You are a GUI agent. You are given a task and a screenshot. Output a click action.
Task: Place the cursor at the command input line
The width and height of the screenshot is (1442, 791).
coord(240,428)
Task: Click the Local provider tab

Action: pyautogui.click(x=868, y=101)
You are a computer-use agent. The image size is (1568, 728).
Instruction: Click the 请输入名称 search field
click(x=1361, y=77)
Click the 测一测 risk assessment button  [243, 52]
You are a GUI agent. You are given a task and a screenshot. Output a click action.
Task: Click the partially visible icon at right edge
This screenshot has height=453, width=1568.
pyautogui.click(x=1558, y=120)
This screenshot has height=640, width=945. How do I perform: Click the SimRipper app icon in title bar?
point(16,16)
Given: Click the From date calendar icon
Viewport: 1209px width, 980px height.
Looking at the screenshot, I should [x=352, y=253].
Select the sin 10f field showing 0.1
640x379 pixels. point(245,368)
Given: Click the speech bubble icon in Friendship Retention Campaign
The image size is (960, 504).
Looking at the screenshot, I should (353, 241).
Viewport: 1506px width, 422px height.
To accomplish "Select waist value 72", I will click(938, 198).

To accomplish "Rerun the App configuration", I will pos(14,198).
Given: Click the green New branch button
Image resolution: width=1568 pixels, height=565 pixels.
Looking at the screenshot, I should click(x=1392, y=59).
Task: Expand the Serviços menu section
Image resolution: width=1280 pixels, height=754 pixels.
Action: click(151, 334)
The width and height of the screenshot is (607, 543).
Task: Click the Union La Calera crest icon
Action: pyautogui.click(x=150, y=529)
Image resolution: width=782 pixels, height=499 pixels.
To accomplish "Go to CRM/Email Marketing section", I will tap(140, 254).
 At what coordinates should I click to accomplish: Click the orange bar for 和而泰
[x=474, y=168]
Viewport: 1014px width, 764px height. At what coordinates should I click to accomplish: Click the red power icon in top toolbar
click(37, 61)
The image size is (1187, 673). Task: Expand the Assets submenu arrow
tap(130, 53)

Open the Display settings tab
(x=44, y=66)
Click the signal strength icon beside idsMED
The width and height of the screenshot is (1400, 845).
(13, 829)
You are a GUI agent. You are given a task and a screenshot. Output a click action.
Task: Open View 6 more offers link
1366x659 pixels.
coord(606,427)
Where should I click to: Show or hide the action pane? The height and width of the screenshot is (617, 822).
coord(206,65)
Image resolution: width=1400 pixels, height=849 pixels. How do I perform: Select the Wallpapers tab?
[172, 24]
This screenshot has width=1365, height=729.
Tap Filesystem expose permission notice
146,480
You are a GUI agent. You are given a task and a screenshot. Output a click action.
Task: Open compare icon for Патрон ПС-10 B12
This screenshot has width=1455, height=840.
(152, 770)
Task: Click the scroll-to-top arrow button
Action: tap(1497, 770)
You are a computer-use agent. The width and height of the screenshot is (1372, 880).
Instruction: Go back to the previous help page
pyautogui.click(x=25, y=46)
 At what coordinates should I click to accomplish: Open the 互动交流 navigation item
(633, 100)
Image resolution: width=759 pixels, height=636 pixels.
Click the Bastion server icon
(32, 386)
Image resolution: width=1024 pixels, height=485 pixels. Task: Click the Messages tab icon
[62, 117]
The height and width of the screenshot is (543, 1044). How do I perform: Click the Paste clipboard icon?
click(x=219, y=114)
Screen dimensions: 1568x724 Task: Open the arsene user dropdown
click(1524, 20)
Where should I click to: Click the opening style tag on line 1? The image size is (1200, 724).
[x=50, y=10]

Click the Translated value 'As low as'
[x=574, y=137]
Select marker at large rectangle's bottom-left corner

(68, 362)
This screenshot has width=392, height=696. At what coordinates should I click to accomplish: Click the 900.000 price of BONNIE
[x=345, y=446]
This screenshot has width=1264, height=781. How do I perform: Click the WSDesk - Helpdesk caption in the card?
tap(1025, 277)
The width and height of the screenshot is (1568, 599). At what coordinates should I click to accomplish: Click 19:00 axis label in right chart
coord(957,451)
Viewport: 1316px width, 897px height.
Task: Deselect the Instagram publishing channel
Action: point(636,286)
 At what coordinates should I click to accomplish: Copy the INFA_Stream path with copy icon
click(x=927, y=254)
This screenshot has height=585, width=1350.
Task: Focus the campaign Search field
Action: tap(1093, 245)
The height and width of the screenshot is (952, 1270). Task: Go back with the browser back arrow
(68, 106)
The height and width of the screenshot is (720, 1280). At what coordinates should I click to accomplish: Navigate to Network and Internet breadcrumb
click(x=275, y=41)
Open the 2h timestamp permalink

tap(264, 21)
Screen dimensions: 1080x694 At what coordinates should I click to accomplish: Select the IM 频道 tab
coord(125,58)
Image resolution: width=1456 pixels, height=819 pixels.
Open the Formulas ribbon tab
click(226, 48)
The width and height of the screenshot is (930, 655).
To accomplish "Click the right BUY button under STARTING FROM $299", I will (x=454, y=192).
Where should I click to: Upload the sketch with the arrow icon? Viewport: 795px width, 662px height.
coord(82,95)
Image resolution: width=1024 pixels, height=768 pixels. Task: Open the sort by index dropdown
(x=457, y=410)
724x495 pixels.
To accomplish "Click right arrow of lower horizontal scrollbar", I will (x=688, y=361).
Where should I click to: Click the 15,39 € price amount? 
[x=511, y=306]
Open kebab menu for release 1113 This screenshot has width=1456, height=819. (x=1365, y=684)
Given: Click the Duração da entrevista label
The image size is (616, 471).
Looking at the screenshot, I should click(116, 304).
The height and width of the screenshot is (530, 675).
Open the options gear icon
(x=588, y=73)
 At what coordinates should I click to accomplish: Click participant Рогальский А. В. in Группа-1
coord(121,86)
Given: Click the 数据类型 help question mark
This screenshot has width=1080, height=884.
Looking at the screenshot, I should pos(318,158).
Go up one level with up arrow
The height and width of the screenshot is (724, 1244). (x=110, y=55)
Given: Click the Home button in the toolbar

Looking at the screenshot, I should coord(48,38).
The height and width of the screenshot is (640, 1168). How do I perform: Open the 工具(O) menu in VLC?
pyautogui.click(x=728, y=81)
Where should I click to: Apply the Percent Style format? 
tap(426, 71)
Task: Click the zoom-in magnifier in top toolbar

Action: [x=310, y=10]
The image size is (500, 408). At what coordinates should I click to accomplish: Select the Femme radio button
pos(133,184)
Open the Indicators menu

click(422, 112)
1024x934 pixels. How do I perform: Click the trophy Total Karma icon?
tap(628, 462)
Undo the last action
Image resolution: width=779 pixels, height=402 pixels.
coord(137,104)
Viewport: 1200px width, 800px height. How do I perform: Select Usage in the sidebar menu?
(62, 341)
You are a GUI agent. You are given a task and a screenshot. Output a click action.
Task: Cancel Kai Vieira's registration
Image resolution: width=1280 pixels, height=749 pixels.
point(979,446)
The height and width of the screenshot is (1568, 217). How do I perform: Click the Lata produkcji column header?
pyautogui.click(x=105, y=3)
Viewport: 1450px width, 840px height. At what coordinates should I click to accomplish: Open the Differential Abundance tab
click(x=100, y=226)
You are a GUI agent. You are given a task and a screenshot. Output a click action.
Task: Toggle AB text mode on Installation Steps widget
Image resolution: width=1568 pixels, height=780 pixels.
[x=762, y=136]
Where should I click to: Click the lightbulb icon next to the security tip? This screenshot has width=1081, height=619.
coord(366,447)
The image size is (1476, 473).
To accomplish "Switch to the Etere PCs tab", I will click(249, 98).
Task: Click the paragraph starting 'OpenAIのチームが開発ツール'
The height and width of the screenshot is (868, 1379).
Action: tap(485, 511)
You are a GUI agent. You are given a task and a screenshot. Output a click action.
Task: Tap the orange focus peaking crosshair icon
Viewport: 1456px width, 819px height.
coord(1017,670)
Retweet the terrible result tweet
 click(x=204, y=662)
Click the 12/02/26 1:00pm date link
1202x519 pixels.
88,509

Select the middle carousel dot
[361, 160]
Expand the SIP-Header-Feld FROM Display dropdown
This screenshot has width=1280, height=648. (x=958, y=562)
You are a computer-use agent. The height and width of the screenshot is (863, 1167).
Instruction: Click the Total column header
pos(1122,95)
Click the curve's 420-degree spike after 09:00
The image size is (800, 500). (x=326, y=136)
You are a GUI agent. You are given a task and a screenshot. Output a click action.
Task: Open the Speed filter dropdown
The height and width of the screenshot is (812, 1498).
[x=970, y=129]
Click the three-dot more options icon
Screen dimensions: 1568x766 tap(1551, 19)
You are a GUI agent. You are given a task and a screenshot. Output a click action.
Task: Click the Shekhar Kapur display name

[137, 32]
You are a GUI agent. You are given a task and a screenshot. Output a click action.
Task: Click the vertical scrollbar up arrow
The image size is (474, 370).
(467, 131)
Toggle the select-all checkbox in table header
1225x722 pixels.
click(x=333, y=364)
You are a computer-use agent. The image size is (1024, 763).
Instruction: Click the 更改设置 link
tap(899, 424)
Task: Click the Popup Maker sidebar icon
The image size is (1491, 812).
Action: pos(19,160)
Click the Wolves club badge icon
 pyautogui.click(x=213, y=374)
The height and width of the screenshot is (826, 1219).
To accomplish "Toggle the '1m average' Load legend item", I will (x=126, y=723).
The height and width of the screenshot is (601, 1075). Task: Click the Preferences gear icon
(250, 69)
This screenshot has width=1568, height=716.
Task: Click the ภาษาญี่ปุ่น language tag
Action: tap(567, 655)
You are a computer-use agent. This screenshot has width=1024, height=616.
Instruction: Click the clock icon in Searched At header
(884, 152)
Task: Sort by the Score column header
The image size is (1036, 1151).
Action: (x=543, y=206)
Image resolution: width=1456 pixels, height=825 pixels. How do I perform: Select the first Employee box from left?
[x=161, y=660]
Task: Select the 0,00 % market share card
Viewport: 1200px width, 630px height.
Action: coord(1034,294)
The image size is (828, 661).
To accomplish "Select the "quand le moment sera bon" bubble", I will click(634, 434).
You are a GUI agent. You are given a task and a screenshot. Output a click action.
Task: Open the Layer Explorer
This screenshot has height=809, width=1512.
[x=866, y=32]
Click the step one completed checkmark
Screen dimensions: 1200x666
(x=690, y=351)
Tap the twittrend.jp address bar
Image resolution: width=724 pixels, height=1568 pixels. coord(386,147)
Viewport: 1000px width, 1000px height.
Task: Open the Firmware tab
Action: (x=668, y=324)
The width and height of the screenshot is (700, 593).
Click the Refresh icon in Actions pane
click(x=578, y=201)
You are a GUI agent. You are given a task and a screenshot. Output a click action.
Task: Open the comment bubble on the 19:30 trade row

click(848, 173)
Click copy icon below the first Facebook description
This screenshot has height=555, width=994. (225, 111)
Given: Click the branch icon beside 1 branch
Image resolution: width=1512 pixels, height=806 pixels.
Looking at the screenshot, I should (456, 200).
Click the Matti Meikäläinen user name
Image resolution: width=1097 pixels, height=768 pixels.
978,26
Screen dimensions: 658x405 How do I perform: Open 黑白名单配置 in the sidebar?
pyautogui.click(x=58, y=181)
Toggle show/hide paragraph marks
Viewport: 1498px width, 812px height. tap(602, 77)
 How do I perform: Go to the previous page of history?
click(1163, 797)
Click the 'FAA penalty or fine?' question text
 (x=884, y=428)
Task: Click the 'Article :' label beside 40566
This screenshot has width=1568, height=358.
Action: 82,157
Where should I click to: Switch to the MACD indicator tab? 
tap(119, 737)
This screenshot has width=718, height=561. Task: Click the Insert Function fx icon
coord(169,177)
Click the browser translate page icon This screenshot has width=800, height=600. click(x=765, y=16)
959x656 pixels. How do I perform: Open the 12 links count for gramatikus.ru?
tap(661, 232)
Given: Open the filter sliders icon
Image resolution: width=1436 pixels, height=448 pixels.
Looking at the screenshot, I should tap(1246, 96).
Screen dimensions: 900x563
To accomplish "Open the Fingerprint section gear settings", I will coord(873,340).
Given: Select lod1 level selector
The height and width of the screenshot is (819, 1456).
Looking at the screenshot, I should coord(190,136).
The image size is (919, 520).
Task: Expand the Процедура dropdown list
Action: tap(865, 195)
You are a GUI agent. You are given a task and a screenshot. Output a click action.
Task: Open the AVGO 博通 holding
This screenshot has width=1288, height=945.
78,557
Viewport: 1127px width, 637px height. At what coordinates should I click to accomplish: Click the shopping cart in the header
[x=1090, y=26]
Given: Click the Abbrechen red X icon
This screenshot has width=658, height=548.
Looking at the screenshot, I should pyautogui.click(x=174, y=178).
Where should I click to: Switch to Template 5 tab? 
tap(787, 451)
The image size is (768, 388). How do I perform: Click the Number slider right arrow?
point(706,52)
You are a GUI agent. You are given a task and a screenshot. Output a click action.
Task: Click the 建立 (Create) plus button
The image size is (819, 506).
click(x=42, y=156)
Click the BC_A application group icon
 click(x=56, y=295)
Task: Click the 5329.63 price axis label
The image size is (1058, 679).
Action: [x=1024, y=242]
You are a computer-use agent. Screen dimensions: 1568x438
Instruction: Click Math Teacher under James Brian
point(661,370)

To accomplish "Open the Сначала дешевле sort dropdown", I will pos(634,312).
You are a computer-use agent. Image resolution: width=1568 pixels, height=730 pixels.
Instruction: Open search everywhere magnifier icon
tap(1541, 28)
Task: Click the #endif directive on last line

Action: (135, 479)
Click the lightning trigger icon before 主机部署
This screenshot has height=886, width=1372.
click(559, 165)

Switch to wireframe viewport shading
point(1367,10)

+++

TASK TO CARRY OUT -
Copy out the part of the records above that opens with the line containing "Given: Open the filter sliders icon" and closes with the line containing "I will coord(873,340).", reproducing both of those lines and everything between them without change.

TASK RESPONSE -
Given: Open the filter sliders icon
Image resolution: width=1436 pixels, height=448 pixels.
Looking at the screenshot, I should tap(1246, 96).
Screen dimensions: 900x563
To accomplish "Open the Fingerprint section gear settings", I will coord(873,340).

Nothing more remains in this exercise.